I wonder if the patterns of early morning online activity differ from place to place, or among cohort groups like one generation as compared to another?  Do women approach morning online activity differently than do men?  Do people in the East have different patterns than those in the West?  Do those in rural communities have different morning online priorities from their urban brethren?  Whatever the approach, whatever our morning routine consists of, we very likely develop a pattern that changes little over time.  We get into a habit, and habits allow us to manage our time and organize our lives.  These habits simplify things for us.

I think we very likely get into routines based on habit and patterns in our thinking too.  And once set, it isn't always so easy to change.

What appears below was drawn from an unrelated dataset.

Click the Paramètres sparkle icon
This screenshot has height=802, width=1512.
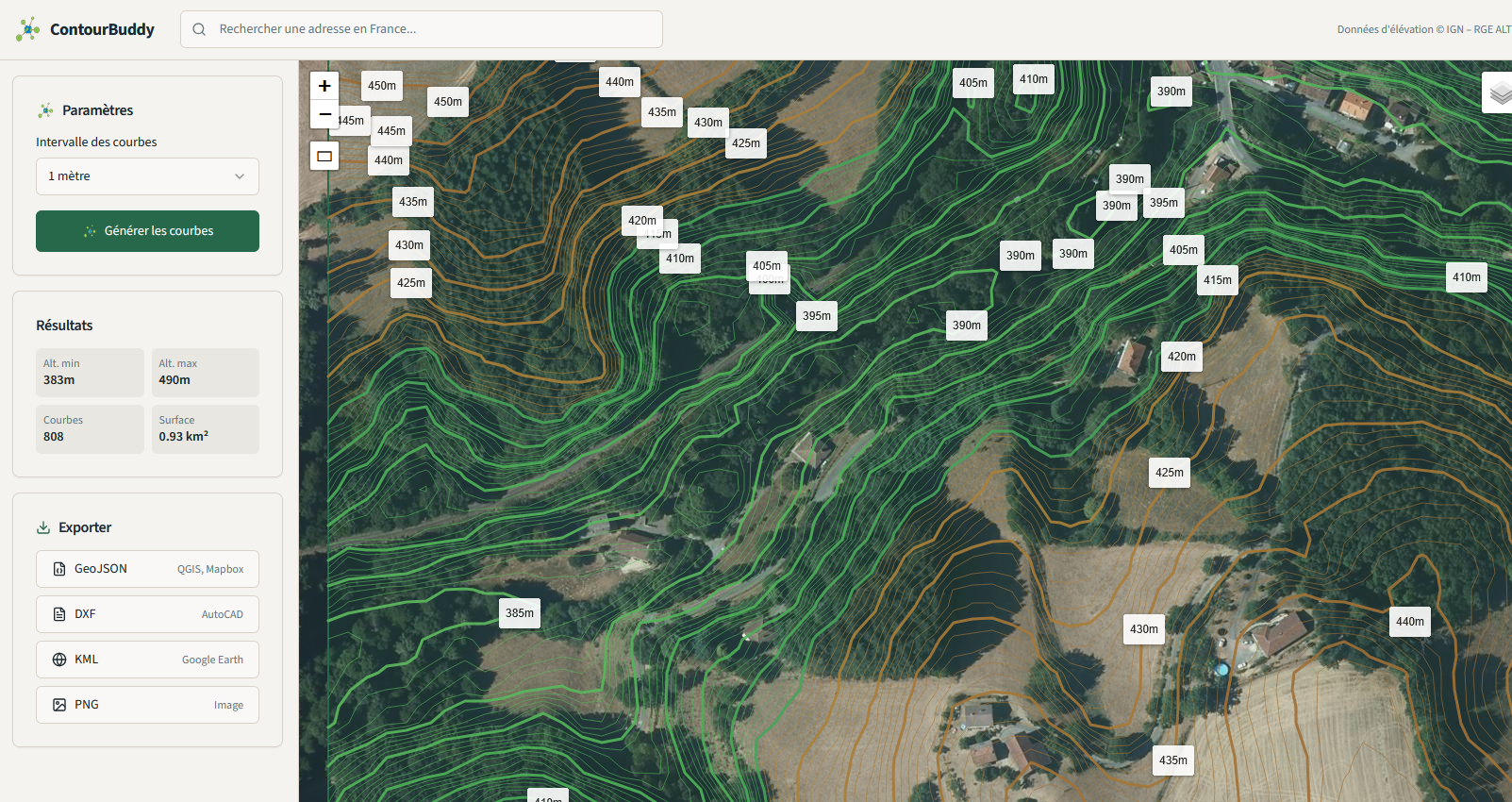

The older I get the more it seems to me that too much time is spent on diving into the challenges we face and moving boldly forward in trying to arrive at solutions to problems and answers to questions.  Human beings seem to abhor vacuums; they seem to deplore hanging questions without answers, challenging problems without solutions.  Such vagaries and uncertainties assault our sense of control and leave us feeling powerless or incomplete.  If we have something unresolved, we want to identify it and get it resolved as quickly as we can.

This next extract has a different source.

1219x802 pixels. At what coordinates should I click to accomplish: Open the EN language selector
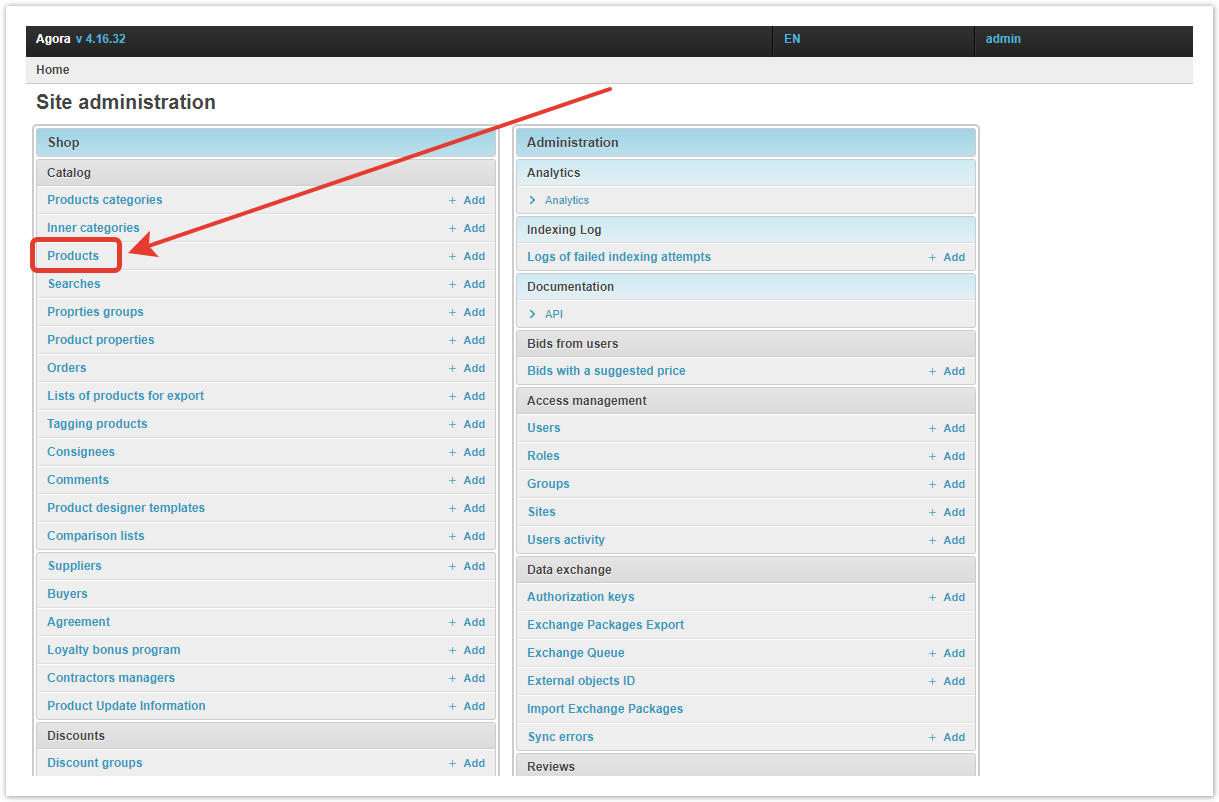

I have come to believe that one of the keys to success is not necessarily knowing the answers to the questions that we face, but rather what questions to ask in the first place.  Or those important follow up questions that too often seem to go by the wayside.  I think we too often approach problems and challenges with a habitually formed mindset that may be counter productive.  Plagued by a kind of sense of urgency in having to solve a problem or meet a challenge, our first instinct is to trot out not only the solutions our minds are predisposed to embrace (based on prior thinking and experience), but to cling to well established (in our minds) processes for arriving at solutions and answers, when what might yield better results would be to focus on asking more questions about a given challenge.  I think too often our rush to solve a problem, leads us down the wrong road with the result of often pursuing the wrong solution.

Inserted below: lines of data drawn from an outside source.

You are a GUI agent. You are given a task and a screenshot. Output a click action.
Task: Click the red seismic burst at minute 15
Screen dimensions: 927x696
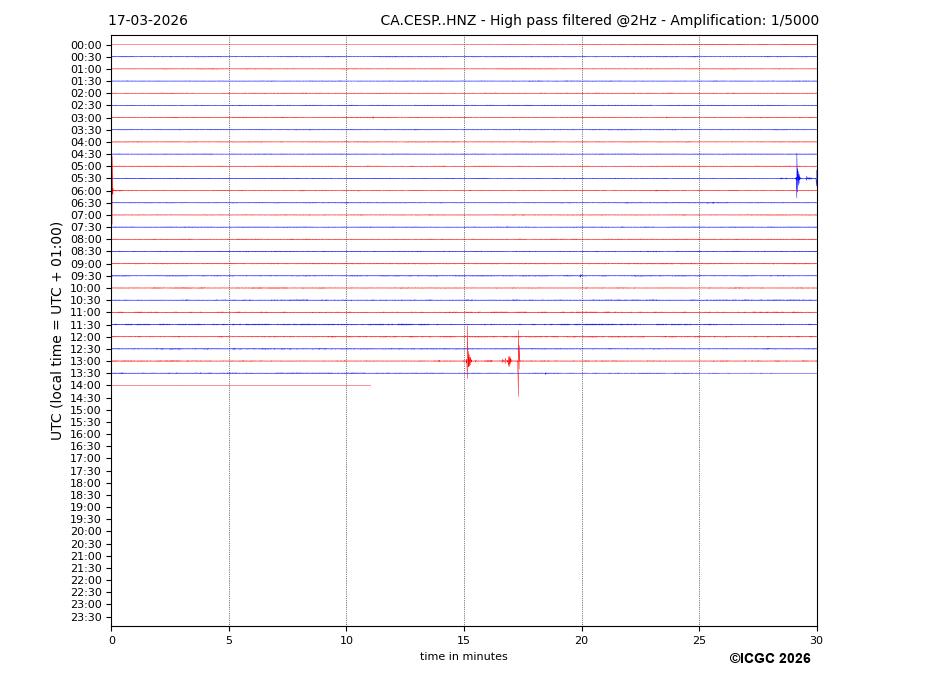click(x=468, y=361)
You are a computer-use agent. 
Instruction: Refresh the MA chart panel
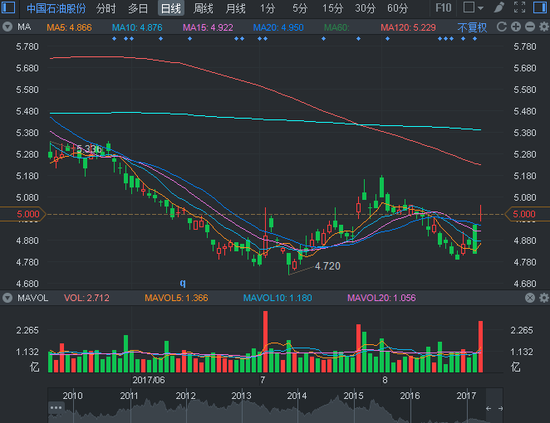pyautogui.click(x=502, y=27)
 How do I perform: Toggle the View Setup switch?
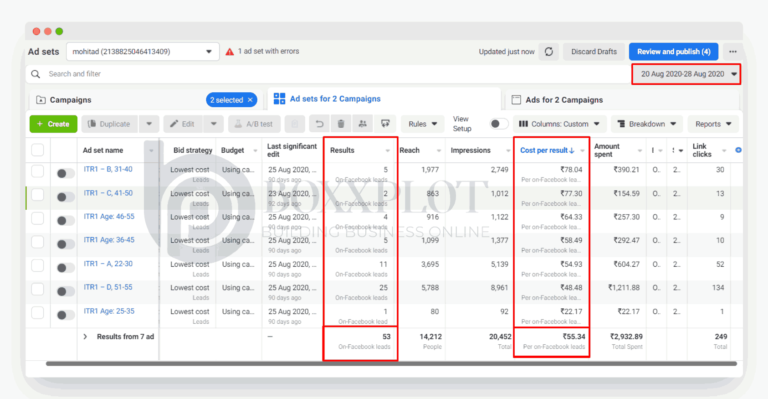tap(499, 124)
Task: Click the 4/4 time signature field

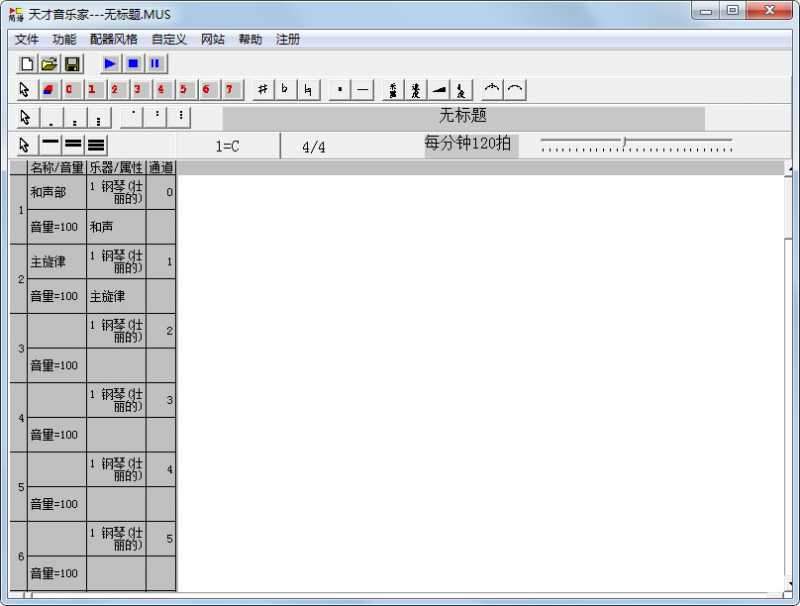Action: pyautogui.click(x=313, y=147)
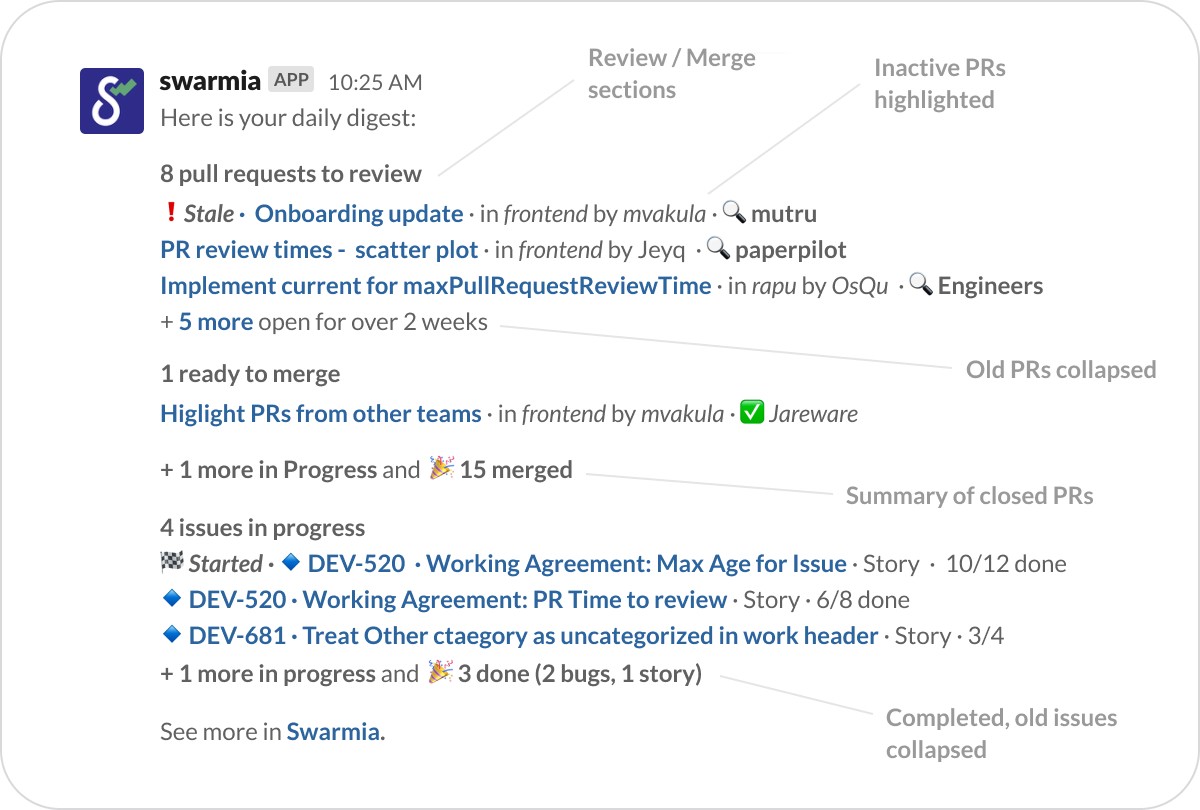The width and height of the screenshot is (1200, 810).
Task: Click the party popper before 15 merged
Action: [x=441, y=469]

Take the typical meeting.  When the topic of some challenge or problem comes up, those assembled typically already have preconceived notions and ideas about both the nature of the challenge and possible solutions.  Rarely does the meeting focus on asking more questions first.  Brainstorming is inherently about arriving at solutions, and too often that process doesn't focus on somehow asking more of the right questions first.  It doesn't seem to matter whether or not we fully understand the complexities of the problem itself, we need only to know it is a problem.

I suspect asking the 'right' questions is a skill that, like other skills, needs to be honed over time.  It needs to be prioritized and valued.  I'm not sure, but I think it is a skill that can, to at least some extent, be taught.  Asking the right questions before settling on the solution would, I think, save time and result in a more informed solution that had a better chance of succeeding.  Forsaking the process of fully vetting all the possible questions that loom behind some challenges, often leads us to approaches based on the limited experience of our own silos and the prejudices and biased thought processes that come from a reliance on habitual thinking patterns.

So how do we shift the emphasis from solutions to questions - at least at the outset of the process of trying to grapple with the challenges we face?

I think one of the critical variables is to listen better.  Too often we are so enamored with our own preconceived ideas of what to do that we don't truly consider where that thinking may be flawed.  It seems axiomatically more difficult to frame the right questions if you are wedded to what a given solution might be - even before we fully appreciate the nature of the challenge.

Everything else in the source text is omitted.